◆ **REQUIRED ACTION**: Exclude the pictures and set down, unaltered, the lines from the one that holds "block-disposable-email.com (306, 748)" through the end of the data.

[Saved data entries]
--------

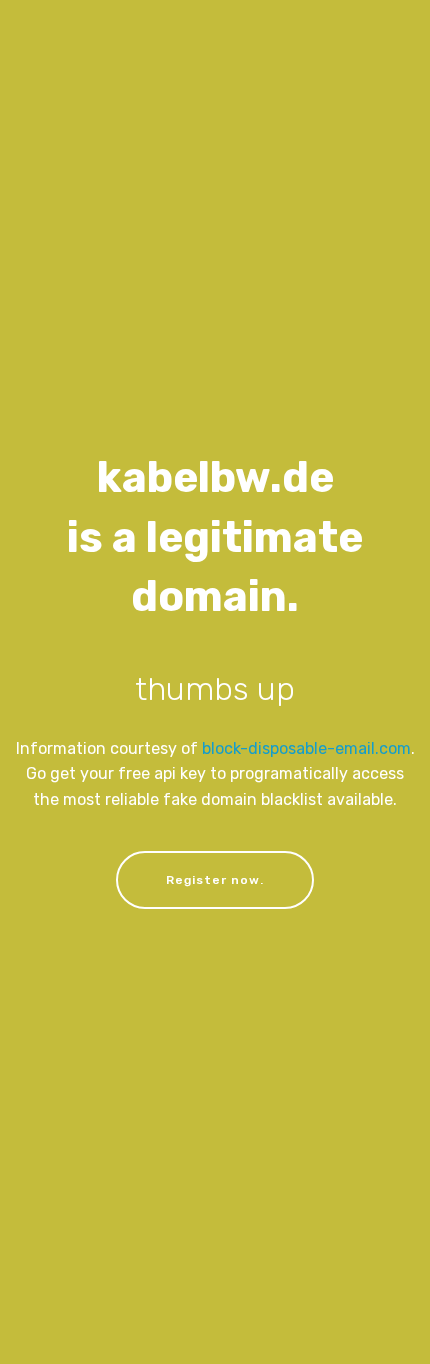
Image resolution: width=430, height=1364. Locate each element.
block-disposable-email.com (306, 748)
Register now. (215, 880)
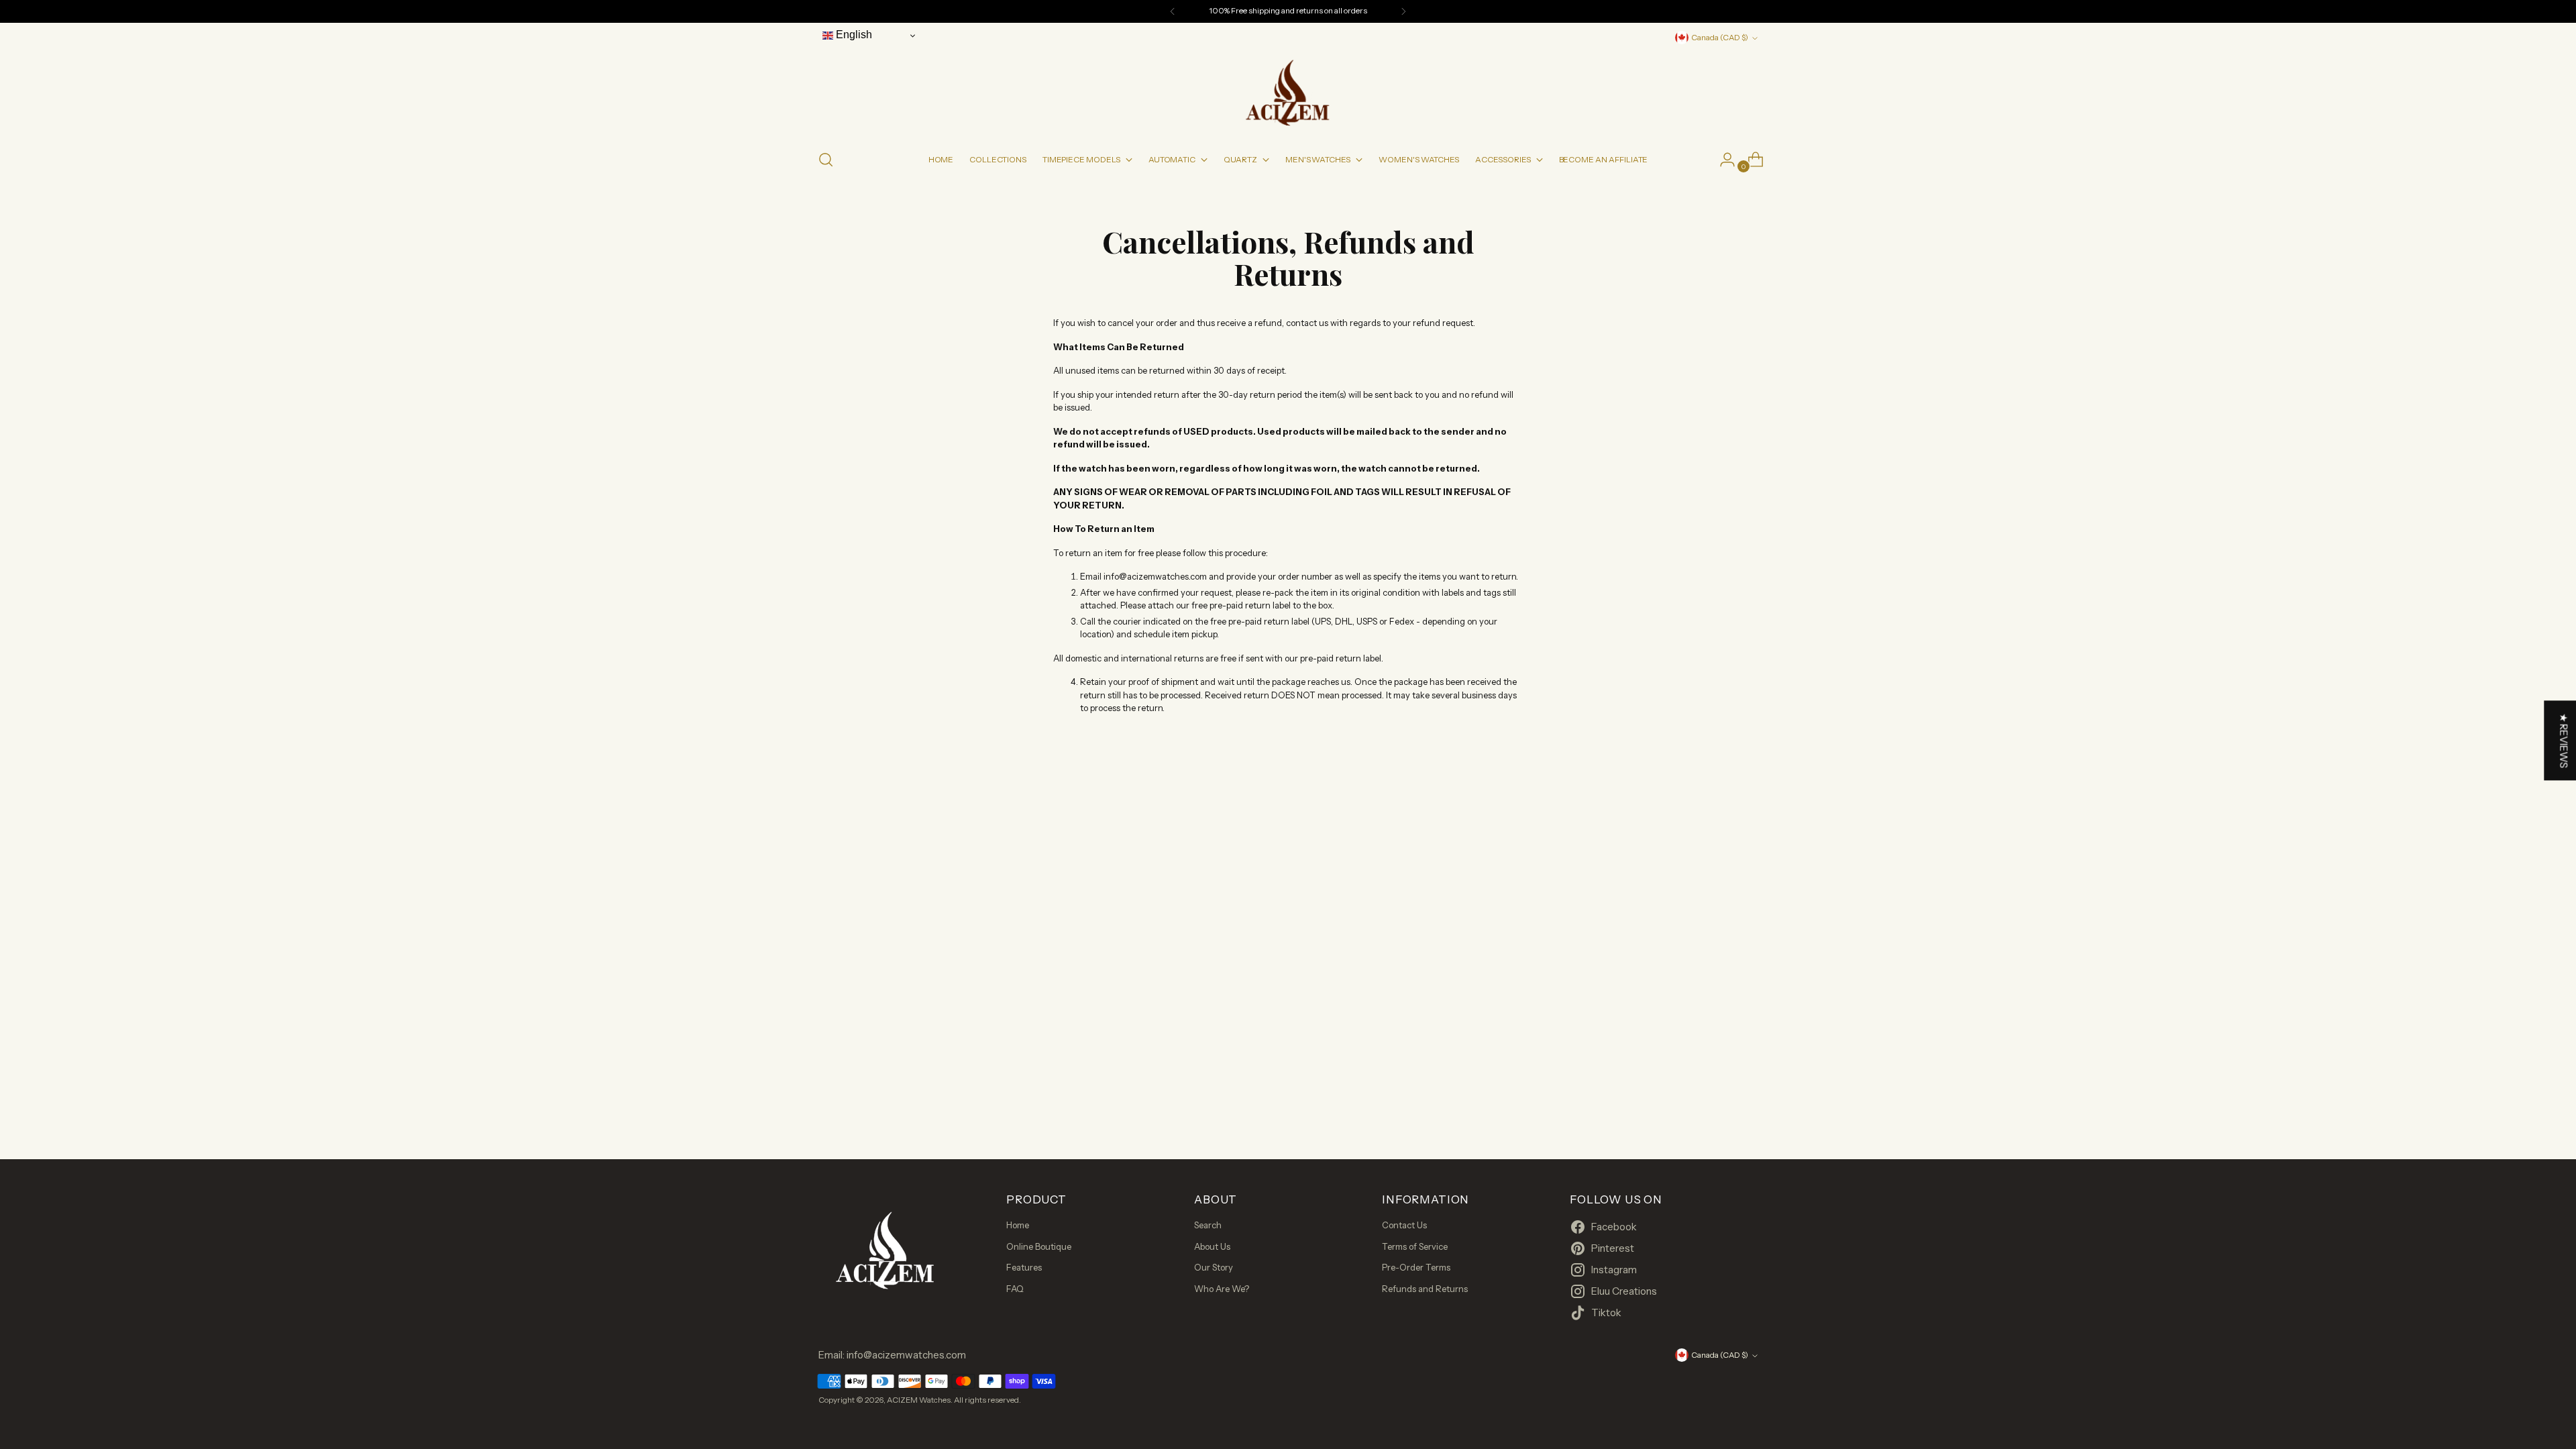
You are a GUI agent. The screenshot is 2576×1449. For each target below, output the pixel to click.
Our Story (1213, 1267)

--------

◆ **RESULT**:
block-disposable-email.com (306, 748)
Register now. (215, 880)
You are a GUI agent. The screenshot is 2576×1449. For each target below, output the pixel to click.
Our Story (1213, 1267)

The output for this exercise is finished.